La legge e il fisco sono uguali per tutti. O forse no. Prendiamo il caso di un evasore che abbia residenza a Cosenza… Secondo i dati del ministero delle finanze sui tempi del contenzioso tributario, in questa provincia ci vogliono in media 4.994 giorni per arrivare alla sanzione finale – ovvero ci vogliono più di 13 anni per arrivare alla parola fine. Questo significa che se domani arrivasse una contestazione dell’Agenzia delle entrate nella buca delle lettere di un contribuente, si arriverebbe ad una sentenza finale solo nel 2028.

Qualcuno potrebbe eccepire il fatto che il Fisco pretende di farsi pagare un terzo delle somme contestate in caso di vittoria al primo grado del processo tributario. Anche in questo caso però i residenti nella provincia di Cosenza hanno i loro vantaggi visto che tra tutti i processi tributari del 2013 lo Stato ha prevalso solo nel 5,85% dei casi – mentre nel 35% dei casi la sentenza è stata cerchiobottista.

L’ovvio prodotto di un processo tributario lungo e dai risultati contraddittori è che a Cosenza e provincia – abitanti circa 770.000 – ci sono stati 5.685 ricorsi al processo tributario contro i 10.000 di Milano – che però ha 3,8 milioni di abitanti – e i 231 della provincia di Sondrio, dove invece i contenziosi tributari si chiudono nel giro di 207 giorni (sembrerebbe un altro pianeta rispetto a Cosenza…).

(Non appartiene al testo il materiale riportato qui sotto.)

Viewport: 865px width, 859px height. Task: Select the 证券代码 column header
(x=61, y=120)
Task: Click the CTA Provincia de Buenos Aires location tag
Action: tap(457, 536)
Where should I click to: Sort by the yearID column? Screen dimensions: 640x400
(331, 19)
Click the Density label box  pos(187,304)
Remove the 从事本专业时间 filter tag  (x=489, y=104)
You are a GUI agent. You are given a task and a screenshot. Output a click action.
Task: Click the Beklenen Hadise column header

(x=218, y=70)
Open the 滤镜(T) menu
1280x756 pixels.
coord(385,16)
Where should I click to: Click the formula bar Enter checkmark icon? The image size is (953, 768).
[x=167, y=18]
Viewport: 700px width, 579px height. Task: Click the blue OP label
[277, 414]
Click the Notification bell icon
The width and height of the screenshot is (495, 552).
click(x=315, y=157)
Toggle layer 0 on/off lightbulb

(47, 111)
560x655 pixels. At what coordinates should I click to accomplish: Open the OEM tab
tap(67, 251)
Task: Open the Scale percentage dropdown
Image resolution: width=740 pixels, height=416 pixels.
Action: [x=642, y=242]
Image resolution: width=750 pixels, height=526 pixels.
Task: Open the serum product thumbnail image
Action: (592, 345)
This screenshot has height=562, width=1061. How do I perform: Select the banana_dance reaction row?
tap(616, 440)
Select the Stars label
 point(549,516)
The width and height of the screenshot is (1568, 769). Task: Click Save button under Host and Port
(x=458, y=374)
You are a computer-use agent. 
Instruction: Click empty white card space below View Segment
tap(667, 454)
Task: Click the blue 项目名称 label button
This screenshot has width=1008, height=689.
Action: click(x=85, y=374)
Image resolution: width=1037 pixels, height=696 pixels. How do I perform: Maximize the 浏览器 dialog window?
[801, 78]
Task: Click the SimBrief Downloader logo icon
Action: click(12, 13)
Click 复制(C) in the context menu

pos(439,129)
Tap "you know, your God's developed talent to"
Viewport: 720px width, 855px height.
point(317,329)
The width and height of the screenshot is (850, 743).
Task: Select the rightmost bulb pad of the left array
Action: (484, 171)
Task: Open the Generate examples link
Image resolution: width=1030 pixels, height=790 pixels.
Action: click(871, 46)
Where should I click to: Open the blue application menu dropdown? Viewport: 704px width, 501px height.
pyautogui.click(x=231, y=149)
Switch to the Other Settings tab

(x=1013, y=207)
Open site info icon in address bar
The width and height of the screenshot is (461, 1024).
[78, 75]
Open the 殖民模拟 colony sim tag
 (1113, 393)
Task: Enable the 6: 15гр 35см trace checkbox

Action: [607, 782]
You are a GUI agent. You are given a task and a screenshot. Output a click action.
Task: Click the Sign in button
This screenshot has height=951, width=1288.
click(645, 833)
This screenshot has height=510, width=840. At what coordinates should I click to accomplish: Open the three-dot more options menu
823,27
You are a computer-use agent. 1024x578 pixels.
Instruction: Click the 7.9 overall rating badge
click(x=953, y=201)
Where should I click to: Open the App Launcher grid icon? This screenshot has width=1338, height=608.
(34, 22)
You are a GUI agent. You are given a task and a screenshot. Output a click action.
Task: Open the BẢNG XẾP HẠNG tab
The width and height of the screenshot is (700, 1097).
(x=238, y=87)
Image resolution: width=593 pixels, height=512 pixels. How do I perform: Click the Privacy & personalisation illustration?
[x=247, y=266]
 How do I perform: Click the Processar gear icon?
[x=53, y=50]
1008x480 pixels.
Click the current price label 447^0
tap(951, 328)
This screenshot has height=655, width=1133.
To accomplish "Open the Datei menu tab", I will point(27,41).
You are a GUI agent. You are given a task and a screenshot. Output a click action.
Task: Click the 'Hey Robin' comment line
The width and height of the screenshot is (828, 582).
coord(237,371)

Chi ha i processi tributari più lunghi dopo Cosenza? Crotone e a grande distanza Palermo – con 2.275 giorni per arrivare alla sentenza definitiva. C’è poi da dire che hanno un contenzioso tributario lungo – sopra i mille giorni – altre 12 sedi provinciali tra cui Roma. C’è da dire anche che nell’anno passato il tribunale tributario di Cosenza  ha cercato di ridurre la forbice, visto che ha definito 11.267 processi, 100 volte quelli fatti nella provincia di Oristano. Ma bisogna fare di più per ridurre la distanza dal resto dell’Italia.